In response to the OVA stimulation, the level of IL-2 was increased significantly would have lead to T lymphocyte proliferation and production of other cytokines,[32,33] and mediators for eosinophil infiltration[33] and bronchoconstriction. Similarly, the levels of IL-4 which were elevated in asthmatic animals got reduced with MC treatment speculates that the proinflammatory cytokine-IL-6 is increased with asthmatic animals has decreased and it is attributed to the anti-inflammatory effect of MC proving its protective effect.[14,34,35] The Th2 immunity that is activated with the OVA-induction has led to increasing in IL-3[36,37] that was countered by MC. Further, IL-18, IL-21 was found increased in the serum of patients also in the asthma-induced animals induces the major role as a cofactor in Th2 cell development and is the main component in the pathogenesis of asthma.[38]
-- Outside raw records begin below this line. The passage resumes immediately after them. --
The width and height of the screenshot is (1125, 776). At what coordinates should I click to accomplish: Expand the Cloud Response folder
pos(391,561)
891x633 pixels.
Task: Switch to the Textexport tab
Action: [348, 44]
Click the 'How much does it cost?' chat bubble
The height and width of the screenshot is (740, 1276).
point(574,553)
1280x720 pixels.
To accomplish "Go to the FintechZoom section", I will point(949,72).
Fibrosis in asthmatic individuals is majorly contributed by MMP-9 by mediating the matrix reorganization, airway inflammation by enhancing the infiltration of eosinophils, revascularization[39] and smooth muscle hyperplasia.[40] Our results have shown that MMP-2 and MMP-9 have increased in the OVA-induced asthmatic rats and such increases have contributed to the ECM degradation and thus resulted in vascular remodeling.[41,42] Growth factors play significantly in the pathogenesis of matrix remodeling in asthma. CTGF, which plays a coordinative role in MMP-9 to increase its proteolytic role in vascular remodeling, has been found increased in asthmatic animals.[43,44] It induces the smooth muscle cells to proliferate faster and release fibronectin and collagen I in asthmatic animals.[45-47] Further, it mediates the increase of TGF-β1 to cause angiogenesis in the smooth muscle cells in the airway remodeling in OVA-induced asthmatic animals.[48] However, these effects were reduced with MC treatment which is already substantiated in other inflammatory diseases.[12]
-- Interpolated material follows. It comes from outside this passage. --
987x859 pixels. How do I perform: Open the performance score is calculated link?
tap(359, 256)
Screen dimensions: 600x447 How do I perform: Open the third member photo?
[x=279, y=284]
High expression levels of periostin have been observed in in vivo models of asthma[49] having high angiogenesis, and TGF-beta1 expression was observed in the present study asthmatic rat model. It is well known for its association with sinus[50] and severe inflammatory conditions of fibrotic remodeling.[51] Severe exacerbations of asthma occur with the neutrophil recruitment to the lung tissue on the increased expression of CXCR2 that attracts to its ligand CXCL8.[52-54] the present study observation of an elevated CD14 in asthma affected animals suggest that the disease severity due to OVA is on the next stage and it involves macrophage activation and hence the observation,[55] and it can be reversed with the anti-inflammatory action of MC.[56,57] Other inflammatory mediators such as MCP-1,[58] TARC and IFN-gamma[34] were also reduced with the anti-inflammatory action of MC.

Conclusion

Hence, in our findings, it was clearly stated that the airway remodeling occurs with the eosinophil infiltration into the smooth muscle cells, which was augmented, by growth factors. These effects were high in the OVA-induced asthmatic animals, and these effects were controlled by the administration of MC that reduced the effects of inflammation in the airway and the subsequent structural alterations in the process of airway remodeling. Our candidate molecule could be an effective drug in the fight against asthma-related complications without having any known side effects. We have a disadvantage that our results did not state the pathway or the molecular mechanism that is involved in the drug actions against asthma. Hence, it could be asserted in the later research that would be useful in the development of its drug. Even though the present research demonstrated the protective efficacy of MC in a small animal model, the study has its own limitations with respect to the extent to which they accurate human disease. Hence, an extensive validation by clinical studies in the future is warranted.